Il governo cinese, perciò, si trova di fronte a delle sfide importanti da affrontare che lo spingeranno a dare una fisionomia totalmente nuova al Paese non senza prendere provvedimenti dolorosi che probabilmente prevederanno ingerenze continue da parte dello Stato sull'economia e sulle realtà produttive del Paese stesso.
Queste e ovviamente molte altre sono le incognite che caratterizzano l'investitore che si approccia ai mercati asiatici. Abbiamo spesso accennato però che questa situazione ricca di incognite e di trasformazioni ha di per sé molte opportunità: alcune aree produttive sono totalmente da sviluppare e hanno un bacino di utenza enorme; inoltre il governo non potrà restare a guardare e la stessa banca centrale si dovrà occupare di sostenere e rilanciare l'economia cinese attraverso manovre straordinarie di politica monetaria. In questo momento infatti la priorità in Cina non è il contenimento dell'inflazione ad ogni costo, sebbene esista e sia in crescita anche in quella parte di mondo, ma il rilancio economico che parta dal basso secondo l'ormai noto motto della “prosperità comune”.

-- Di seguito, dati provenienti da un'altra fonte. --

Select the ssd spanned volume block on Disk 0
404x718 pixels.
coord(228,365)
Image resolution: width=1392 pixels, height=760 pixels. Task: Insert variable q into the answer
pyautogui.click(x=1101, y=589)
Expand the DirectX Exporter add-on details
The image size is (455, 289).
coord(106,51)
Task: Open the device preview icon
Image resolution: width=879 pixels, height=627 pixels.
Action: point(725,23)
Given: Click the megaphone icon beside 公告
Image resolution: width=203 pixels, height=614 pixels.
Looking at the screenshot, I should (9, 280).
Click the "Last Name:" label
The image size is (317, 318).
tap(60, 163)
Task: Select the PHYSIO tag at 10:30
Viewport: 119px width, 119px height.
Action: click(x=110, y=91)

Ci spostiamo infine in quella che ancora una volta si presenta come l'economia più in salute di tutte. Gli Stati Uniti, infatti, da un lato si trovano in una posizione di vantaggio rispetto all’Europa in quanto sempre più autonomi dal punto di vista energetico e dell'approvvigionamento delle materie prime, politica ormai portata avanti dai tempi di Obama, dall'altro rivelano un mercato interno forte con il dato inflattivo “core” in piena salute, tanta salute, troppa salute, difficile da abbattere.
L'insidia che porta però con sé l'inflazione e ahimè nota a tutti. Ed è questo l'elemento che maggiormente preoccupa in quest'area economica. Il contenimento dei prezzi avviene sempre in un modo o in un altro passando da un periodo di contrazione economica che se non ben calibrata conduce alla recessione.

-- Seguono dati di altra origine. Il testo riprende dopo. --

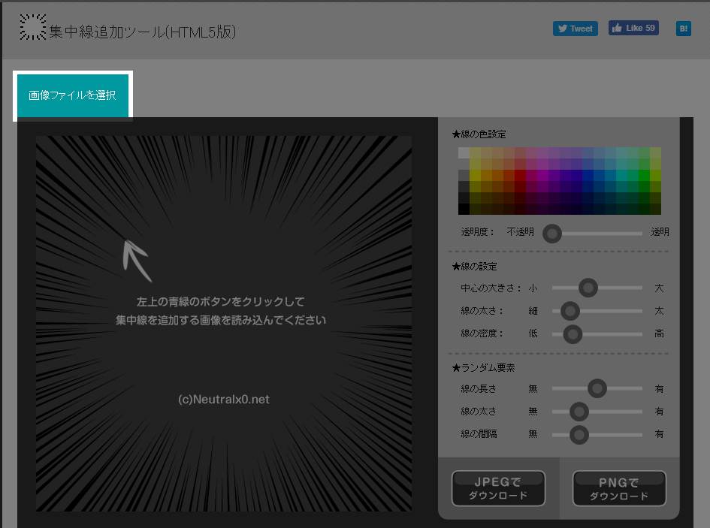Click the 線の太さ slider under 線の設定

click(570, 310)
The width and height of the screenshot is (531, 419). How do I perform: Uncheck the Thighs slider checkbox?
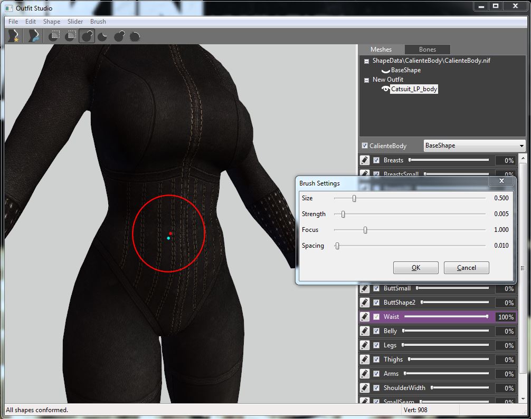[376, 359]
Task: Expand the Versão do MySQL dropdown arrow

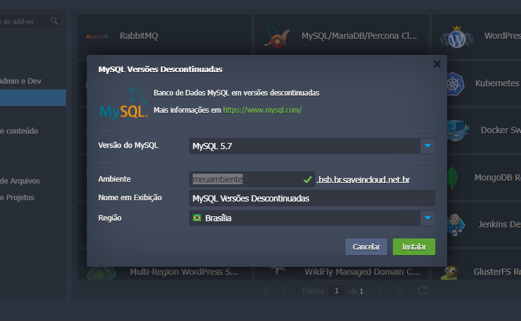Action: (x=428, y=146)
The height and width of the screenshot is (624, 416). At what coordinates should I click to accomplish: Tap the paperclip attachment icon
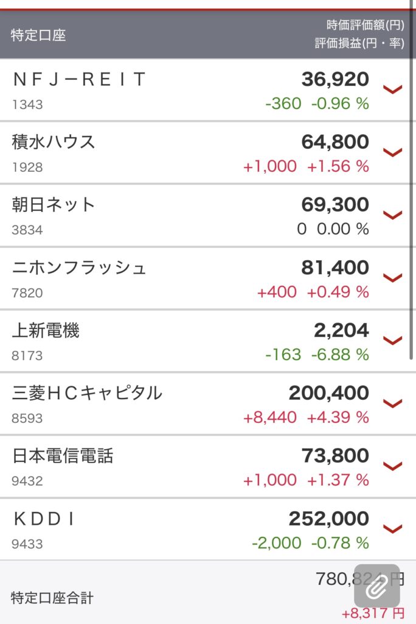(376, 586)
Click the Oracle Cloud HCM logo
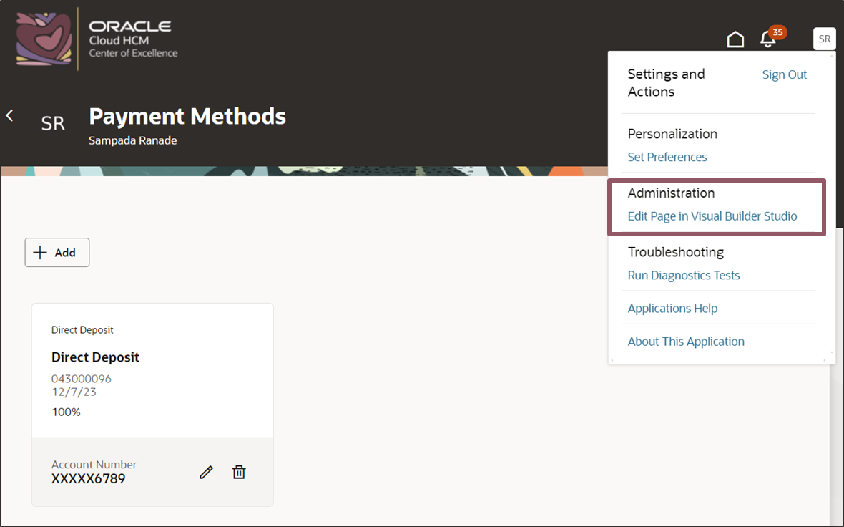844x527 pixels. (x=97, y=39)
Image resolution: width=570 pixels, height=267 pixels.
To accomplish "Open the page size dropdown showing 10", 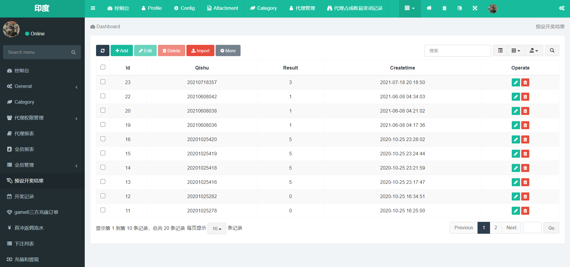I will tap(217, 228).
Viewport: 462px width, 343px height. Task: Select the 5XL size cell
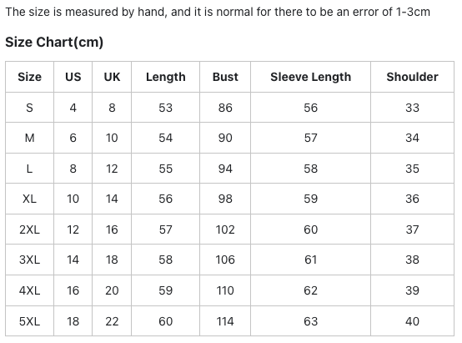coord(29,321)
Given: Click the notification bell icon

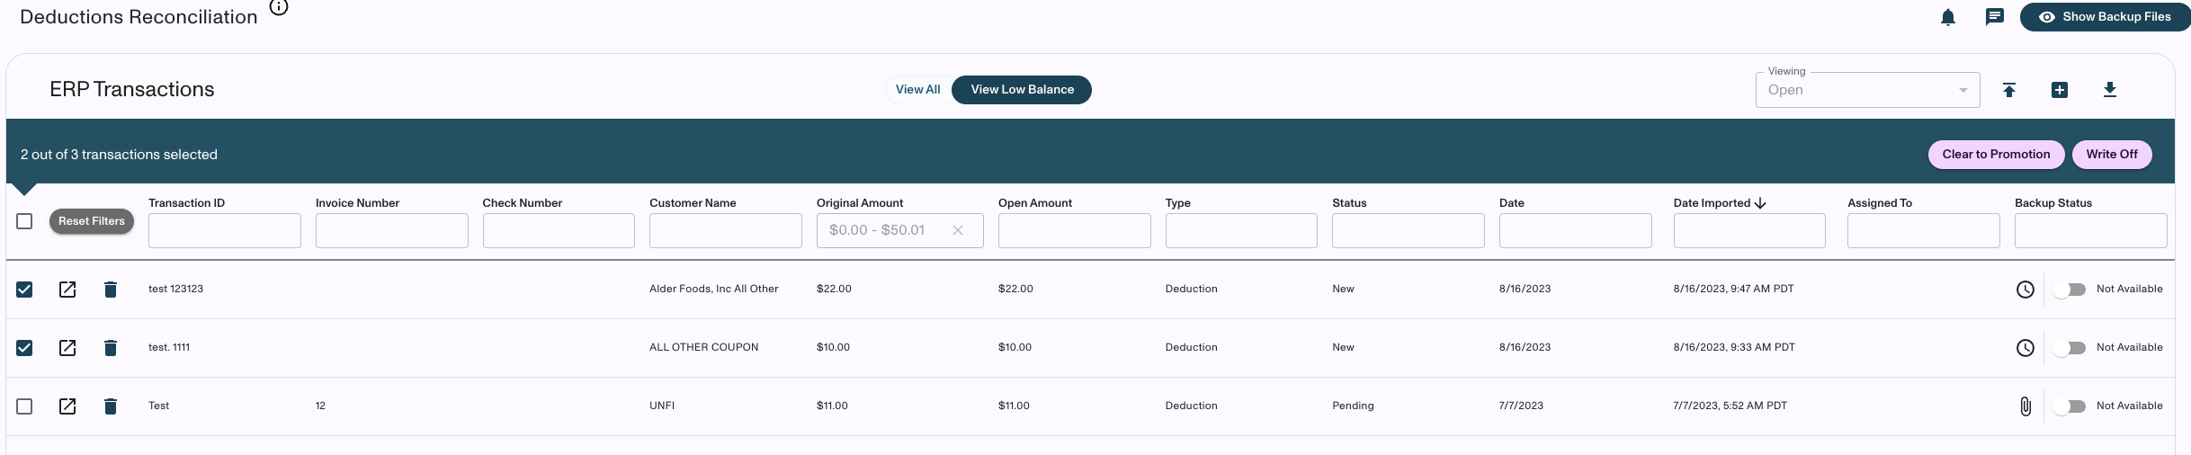Looking at the screenshot, I should (x=1948, y=17).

L'unica priorità in questo momento per la Fed è questo tema. Un tema ancor più spinoso dal momento che gli impatti degli aumenti dei tassi sull'attuale debito americano e sulla capacità di consumo delle famiglie americane, nonostante la disoccupazione sia ai minimi storici, sono via via più gravosi.

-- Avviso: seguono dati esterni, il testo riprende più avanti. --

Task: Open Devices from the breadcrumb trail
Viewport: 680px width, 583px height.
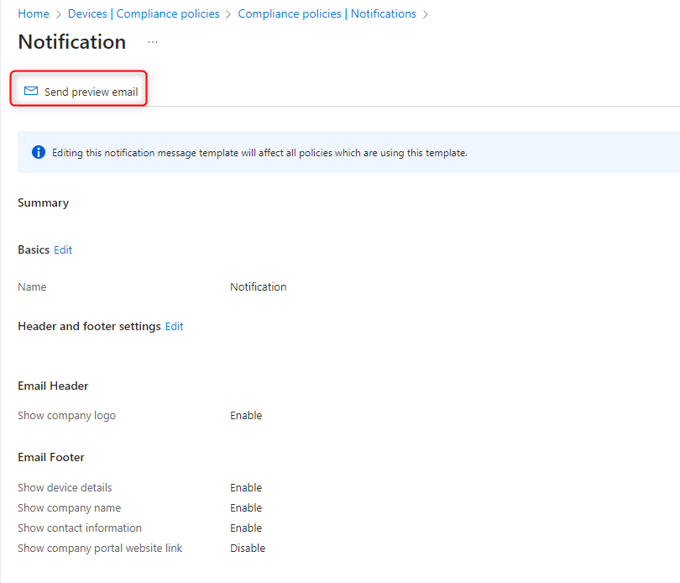Action: 87,13
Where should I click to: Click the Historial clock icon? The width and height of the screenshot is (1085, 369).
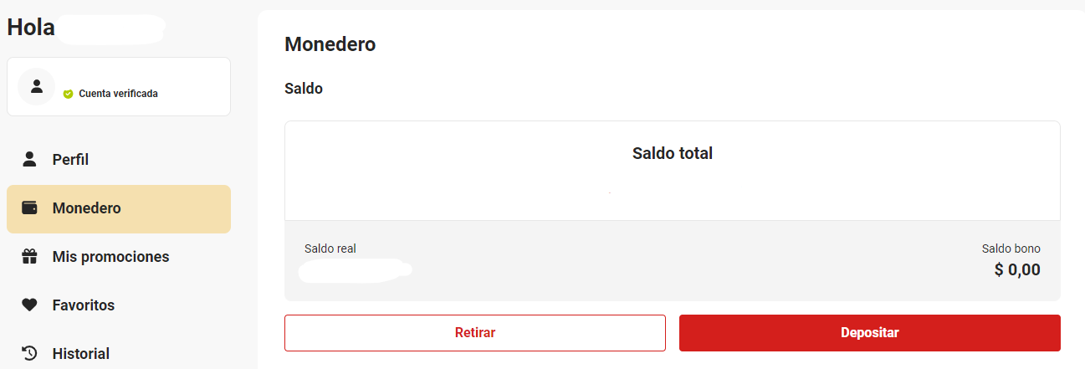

Resta in ogni caso il mercato con maggiori spunti, caratterizzato da un miglior slancio economico dell'economia interna e dalla maggior presenza di società con miglior posizionamento competitivo sia sul piano dei fondamentali che su quello della ricerca e della tecnologia. È scontato pertanto individuarlo come quello di riferimento per cominciare a costruire posizioni azionarie per il futuro. Un futuro che, sia ben chiaro, nell'immediato dovrà farci transitare ancora per una fase recessiva o comunque di rallentamento che nel mercato usa stenta ancora ad arrivare.
La vera domanda che interessa un po’ a tutti è se i mercati, che ormai anticipano sempre più velocemente gli scenari macroeconomici futuri, abbiano realmente scontato nei prezzi la depressione economica in atto. La risposta più corretta è strettamente legata alla futura profondità della contrazione della domanda. L’ignoranza su questo dato ci impedisce di fare anche solo delle stime.
Però c'è un mondo a nostro avviso che coincide prevalentemente con i famosi e vociferati “settori growth” che sconta un effetto inflattivo sugli utili delle società appartenenti a realtà ad alto contenuto tecnologico frutto di un'eccessiva penalizzazione temporale. Un’inflazione, infatti, strutturalmente più elevata è ammissibile, ma gli effetti del raffreddamento dell'economia ancora non li conosciamo e i prezzi di determinati titoli che incorporano prospettive e sviluppi futuri e quindi ricavi interessanti potrebbero riprendere velocemente appeal presso il pubblico degli investitori come già peraltro assistito soltanto un paio d'anni fa. Biotech, cyber security, clouding, robotica, digitalizzazione, software sono tecnologie trasversali di cui le aziende non potranno fare a meno e sulle quali oggi è opportuno fare più di un pensiero visti i prezzi che diverse società specializzate stanno toccando.